INSTRUCTION:
Please extract every row below and reproduce each line unchanged.

Dataset rows:
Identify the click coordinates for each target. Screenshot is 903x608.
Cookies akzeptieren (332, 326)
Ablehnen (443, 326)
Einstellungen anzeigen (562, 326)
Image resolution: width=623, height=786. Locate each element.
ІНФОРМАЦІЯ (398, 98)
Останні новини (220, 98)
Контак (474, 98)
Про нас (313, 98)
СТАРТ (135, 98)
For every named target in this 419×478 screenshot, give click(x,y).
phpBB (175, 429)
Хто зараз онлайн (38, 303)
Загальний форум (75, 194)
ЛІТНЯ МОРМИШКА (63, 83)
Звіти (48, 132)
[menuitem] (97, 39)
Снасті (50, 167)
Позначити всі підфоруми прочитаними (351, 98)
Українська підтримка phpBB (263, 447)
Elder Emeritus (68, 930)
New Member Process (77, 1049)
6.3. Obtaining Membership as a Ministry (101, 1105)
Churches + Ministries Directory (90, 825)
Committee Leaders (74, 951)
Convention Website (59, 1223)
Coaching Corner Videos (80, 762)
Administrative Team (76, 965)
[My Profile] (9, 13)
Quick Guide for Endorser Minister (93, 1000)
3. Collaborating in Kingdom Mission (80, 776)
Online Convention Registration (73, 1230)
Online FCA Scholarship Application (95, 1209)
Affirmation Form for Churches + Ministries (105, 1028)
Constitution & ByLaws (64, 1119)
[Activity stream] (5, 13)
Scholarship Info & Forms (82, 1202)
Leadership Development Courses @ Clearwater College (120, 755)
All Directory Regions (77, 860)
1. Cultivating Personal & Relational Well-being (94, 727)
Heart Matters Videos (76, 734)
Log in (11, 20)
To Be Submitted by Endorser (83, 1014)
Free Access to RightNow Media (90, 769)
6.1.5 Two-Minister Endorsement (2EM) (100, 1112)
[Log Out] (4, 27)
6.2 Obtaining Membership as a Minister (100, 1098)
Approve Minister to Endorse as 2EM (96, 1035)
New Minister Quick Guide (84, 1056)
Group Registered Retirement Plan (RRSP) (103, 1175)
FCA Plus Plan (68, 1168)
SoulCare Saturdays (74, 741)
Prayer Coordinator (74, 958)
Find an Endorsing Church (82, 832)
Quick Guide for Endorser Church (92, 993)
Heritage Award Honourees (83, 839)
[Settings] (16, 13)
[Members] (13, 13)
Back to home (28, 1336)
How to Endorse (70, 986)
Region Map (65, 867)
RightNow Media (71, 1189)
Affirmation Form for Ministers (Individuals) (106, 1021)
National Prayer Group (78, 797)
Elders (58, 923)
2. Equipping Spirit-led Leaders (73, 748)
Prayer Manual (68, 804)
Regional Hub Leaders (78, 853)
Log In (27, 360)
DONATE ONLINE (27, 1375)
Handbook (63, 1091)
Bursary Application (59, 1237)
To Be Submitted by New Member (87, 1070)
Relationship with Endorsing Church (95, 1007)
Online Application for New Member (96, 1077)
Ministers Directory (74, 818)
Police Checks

OUTPUT:
Identify the click coordinates for each target. Screenshot is 903x608.
Cookies akzeptieren (332, 326)
Ablehnen (443, 326)
Einstellungen anzeigen (562, 326)
Image resolution: width=623, height=786. Locate each element.
ІНФОРМАЦІЯ (398, 98)
Останні новини (220, 98)
Контак (474, 98)
Про нас (313, 98)
СТАРТ (135, 98)
For every named target in this 419×478 screenshot, give click(x,y).
phpBB (175, 429)
Хто зараз онлайн (38, 303)
Загальний форум (75, 194)
ЛІТНЯ МОРМИШКА (63, 83)
Звіти (48, 132)
[menuitem] (97, 39)
Снасті (50, 167)
Позначити всі підфоруми прочитаними (351, 98)
Українська підтримка phpBB (263, 447)
Elder Emeritus (68, 930)
New Member Process (77, 1049)
6.3. Obtaining Membership as a Ministry (101, 1105)
Churches + Ministries Directory (90, 825)
Committee Leaders (74, 951)
Convention Website (59, 1223)
Coaching Corner Videos (80, 762)
Administrative Team (76, 965)
[My Profile] (9, 13)
Quick Guide for Endorser Minister (93, 1000)
3. Collaborating in Kingdom Mission (80, 776)
Online Convention Registration (73, 1230)
Online FCA Scholarship Application (95, 1209)
Affirmation Form for Churches + Ministries (105, 1028)
Constitution & ByLaws (64, 1119)
[Activity stream] (5, 13)
Scholarship Info & Forms (82, 1202)
Leadership Development Courses @ Clearwater College (120, 755)
All Directory Regions (77, 860)
1. Cultivating Personal & Relational Well-being (94, 727)
Heart Matters Videos (76, 734)
Log in (11, 20)
To Be Submitted by Endorser (83, 1014)
Free Access to RightNow Media (90, 769)
6.1.5 Two-Minister Endorsement (2EM) (100, 1112)
[Log Out] (4, 27)
6.2 Obtaining Membership as a Minister (100, 1098)
Approve Minister to Endorse as 2EM (96, 1035)
New Minister Quick Guide (84, 1056)
Group Registered Retirement Plan (RRSP) (103, 1175)
FCA Plus Plan (68, 1168)
SoulCare Saturdays (74, 741)
Prayer Coordinator (74, 958)
Find an Endorsing Church (82, 832)
Quick Guide for Endorser Church (92, 993)
Heritage Award Honourees (83, 839)
[Settings] (16, 13)
[Members] (13, 13)
Back to home (28, 1336)
How to Endorse (70, 986)
Region Map (65, 867)
RightNow Media (71, 1189)
Affirmation Form for Ministers (Individuals) (106, 1021)
National Prayer Group (78, 797)
Elders (58, 923)
2. Equipping Spirit-led Leaders (73, 748)
Prayer Manual (68, 804)
Regional Hub Leaders (78, 853)
Log In (27, 360)
DONATE ONLINE (27, 1375)
Handbook (63, 1091)
Bursary Application (59, 1237)
To Be Submitted by New Member (87, 1070)
Relationship with Endorsing Church (95, 1007)
Online Application for New Member (96, 1077)
Ministers Directory (74, 818)
Police Checks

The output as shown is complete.